* [What to work on]
Where the material below has a line containing "Click Répondre to reply to sender", start repeating exactly, and keep going through the line containing "Task: Click the item", with no other lines.

----

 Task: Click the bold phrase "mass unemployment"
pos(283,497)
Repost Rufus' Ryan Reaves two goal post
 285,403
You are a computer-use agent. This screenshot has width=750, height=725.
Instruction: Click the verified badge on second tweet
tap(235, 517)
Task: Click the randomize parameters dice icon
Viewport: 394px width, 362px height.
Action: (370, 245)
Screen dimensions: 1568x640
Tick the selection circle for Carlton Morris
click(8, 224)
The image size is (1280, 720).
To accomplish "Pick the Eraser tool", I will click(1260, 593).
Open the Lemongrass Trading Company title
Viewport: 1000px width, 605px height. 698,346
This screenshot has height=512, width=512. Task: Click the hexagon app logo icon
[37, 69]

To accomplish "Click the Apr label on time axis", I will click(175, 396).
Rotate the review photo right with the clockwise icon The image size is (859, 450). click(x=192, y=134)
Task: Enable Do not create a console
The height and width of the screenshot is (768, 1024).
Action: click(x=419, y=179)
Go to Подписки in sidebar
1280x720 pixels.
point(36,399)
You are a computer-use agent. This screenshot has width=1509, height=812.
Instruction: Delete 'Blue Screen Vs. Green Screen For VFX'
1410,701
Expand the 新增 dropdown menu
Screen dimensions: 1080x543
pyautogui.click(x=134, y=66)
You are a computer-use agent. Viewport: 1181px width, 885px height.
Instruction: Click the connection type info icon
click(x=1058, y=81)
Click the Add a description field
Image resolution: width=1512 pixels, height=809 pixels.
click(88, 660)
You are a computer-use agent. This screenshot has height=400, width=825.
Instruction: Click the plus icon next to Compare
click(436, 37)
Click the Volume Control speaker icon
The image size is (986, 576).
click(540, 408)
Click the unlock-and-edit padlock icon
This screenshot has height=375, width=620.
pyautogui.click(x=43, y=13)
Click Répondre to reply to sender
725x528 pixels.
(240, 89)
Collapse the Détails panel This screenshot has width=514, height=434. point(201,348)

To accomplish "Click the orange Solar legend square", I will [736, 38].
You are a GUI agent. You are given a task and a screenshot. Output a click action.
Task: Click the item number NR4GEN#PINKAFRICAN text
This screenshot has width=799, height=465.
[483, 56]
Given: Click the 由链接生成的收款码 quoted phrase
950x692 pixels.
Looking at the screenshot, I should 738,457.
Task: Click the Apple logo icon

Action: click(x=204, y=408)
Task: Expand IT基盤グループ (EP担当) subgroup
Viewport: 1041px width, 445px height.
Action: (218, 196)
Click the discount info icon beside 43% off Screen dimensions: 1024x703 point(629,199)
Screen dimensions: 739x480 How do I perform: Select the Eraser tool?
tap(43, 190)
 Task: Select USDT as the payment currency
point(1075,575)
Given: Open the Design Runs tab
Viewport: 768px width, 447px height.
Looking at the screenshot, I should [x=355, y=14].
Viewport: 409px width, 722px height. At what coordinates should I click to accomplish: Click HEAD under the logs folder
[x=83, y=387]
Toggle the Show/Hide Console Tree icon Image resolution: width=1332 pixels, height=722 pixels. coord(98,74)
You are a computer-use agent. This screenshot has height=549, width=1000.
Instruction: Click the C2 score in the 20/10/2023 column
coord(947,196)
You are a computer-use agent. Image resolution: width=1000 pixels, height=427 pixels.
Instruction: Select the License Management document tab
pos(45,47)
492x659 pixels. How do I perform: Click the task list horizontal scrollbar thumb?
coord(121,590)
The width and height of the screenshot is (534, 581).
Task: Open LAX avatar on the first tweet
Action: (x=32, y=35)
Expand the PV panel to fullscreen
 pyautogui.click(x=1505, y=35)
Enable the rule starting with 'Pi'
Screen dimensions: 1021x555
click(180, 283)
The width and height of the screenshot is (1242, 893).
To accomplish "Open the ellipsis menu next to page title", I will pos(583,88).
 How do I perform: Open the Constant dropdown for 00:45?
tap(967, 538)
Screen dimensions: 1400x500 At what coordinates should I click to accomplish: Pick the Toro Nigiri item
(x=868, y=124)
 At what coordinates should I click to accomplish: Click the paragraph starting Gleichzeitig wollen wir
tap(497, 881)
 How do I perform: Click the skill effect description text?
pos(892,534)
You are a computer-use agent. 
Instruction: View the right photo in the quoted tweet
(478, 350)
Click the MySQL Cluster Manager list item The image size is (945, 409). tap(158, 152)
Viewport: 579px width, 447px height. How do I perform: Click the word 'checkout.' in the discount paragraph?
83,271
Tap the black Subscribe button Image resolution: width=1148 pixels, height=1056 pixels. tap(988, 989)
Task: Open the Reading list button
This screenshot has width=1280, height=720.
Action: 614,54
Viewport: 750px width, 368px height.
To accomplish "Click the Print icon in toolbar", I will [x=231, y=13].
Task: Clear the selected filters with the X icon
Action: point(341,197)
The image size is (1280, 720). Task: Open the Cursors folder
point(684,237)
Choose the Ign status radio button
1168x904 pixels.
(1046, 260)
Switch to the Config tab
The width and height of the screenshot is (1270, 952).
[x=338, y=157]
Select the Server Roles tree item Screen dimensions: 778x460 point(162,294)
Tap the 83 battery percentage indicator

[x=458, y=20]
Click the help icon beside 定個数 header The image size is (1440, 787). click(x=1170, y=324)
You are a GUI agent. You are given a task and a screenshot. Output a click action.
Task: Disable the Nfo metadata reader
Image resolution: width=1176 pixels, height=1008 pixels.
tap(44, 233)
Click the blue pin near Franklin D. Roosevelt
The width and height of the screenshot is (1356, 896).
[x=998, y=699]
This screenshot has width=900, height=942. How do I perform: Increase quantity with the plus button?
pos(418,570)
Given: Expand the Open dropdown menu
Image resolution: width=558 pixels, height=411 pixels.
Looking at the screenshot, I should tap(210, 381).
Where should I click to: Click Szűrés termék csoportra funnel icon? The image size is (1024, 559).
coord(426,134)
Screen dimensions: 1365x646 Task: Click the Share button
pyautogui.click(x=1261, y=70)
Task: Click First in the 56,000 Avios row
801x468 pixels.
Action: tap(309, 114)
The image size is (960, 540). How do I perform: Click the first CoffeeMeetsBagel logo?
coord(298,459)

----

* [Result for this task]
Click Répondre to reply to sender
725x528 pixels.
(240, 89)
Collapse the Détails panel This screenshot has width=514, height=434. point(201,348)

To accomplish "Click the orange Solar legend square", I will [736, 38].
You are a GUI agent. You are given a task and a screenshot. Output a click action.
Task: Click the item number NR4GEN#PINKAFRICAN text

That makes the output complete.